## MATERIAL FOR THIS TASK:
= Beginning of Section =
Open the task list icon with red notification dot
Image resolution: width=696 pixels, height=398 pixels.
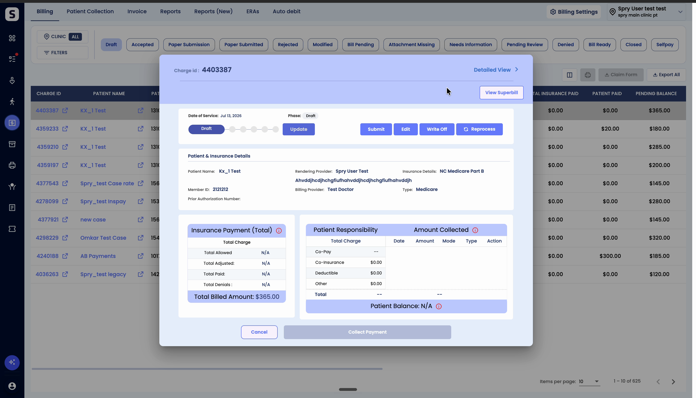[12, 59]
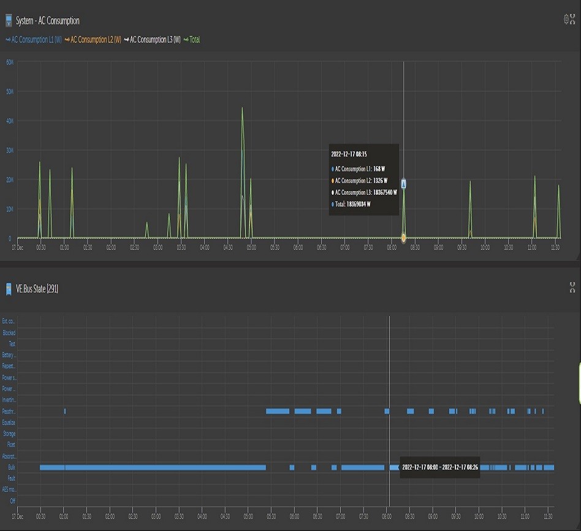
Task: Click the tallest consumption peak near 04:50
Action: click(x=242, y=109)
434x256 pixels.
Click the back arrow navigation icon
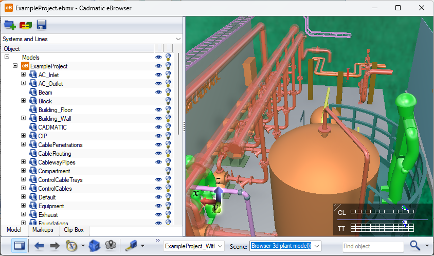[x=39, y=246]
= End of Section =
= Beginning of Section =
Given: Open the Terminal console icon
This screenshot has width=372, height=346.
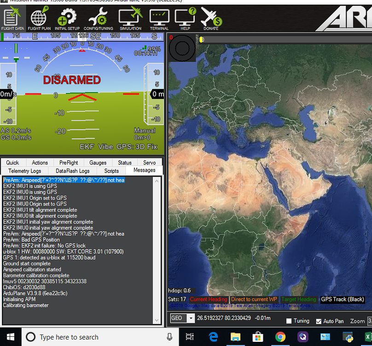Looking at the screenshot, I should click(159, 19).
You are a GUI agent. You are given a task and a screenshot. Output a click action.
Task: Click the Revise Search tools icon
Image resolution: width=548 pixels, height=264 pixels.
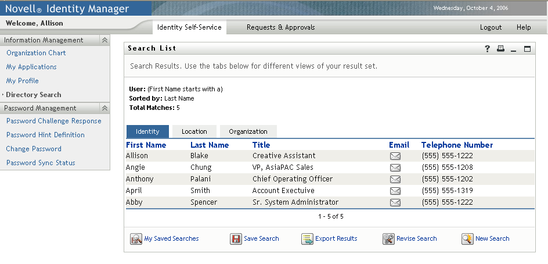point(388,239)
= End of Section =
= Beginning of Section =
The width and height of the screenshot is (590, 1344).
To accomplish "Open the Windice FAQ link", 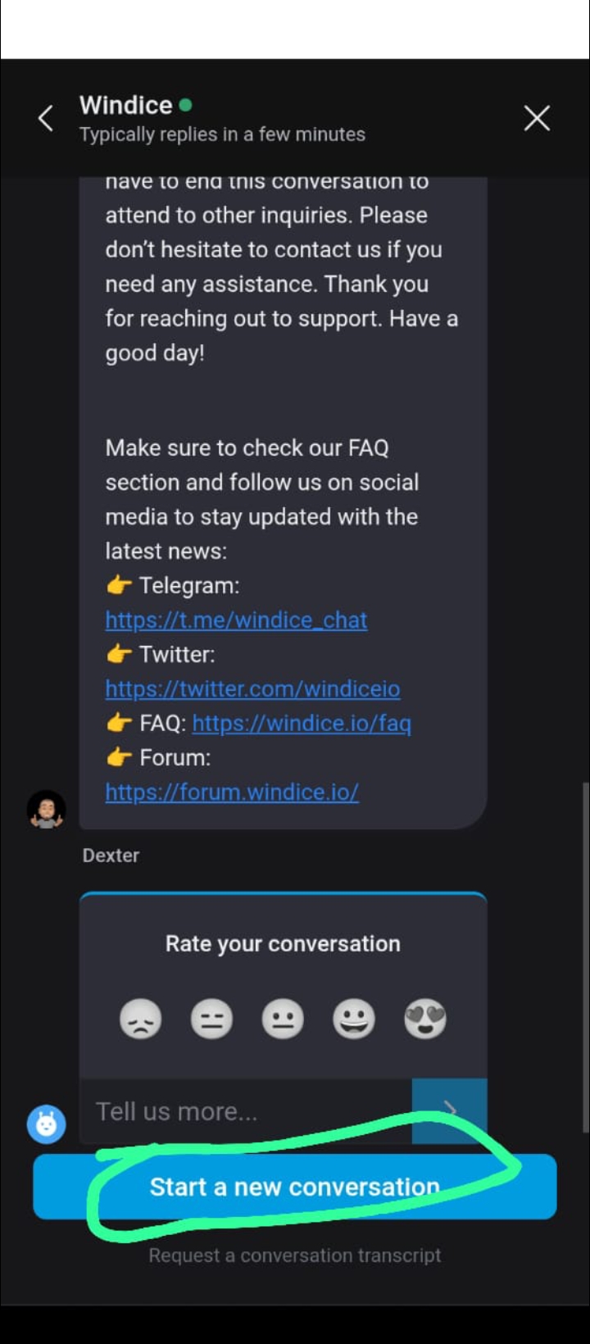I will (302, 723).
= End of Section =
## TASK DIRECTIONS:
Your copy should hold only the lines above from the one containing "Given: Open the Terminal console icon" through the one containing "Task: Click the Revise Search tools icon", exactly as written and free of pictures.

## SOLUTION FOR THIS EXERCISE:
Given: Open the Terminal console icon
This screenshot has width=372, height=346.
Looking at the screenshot, I should click(159, 19).
You are a GUI agent. You are given a task and a screenshot. Output a click action.
Task: Click the Revise Search tools icon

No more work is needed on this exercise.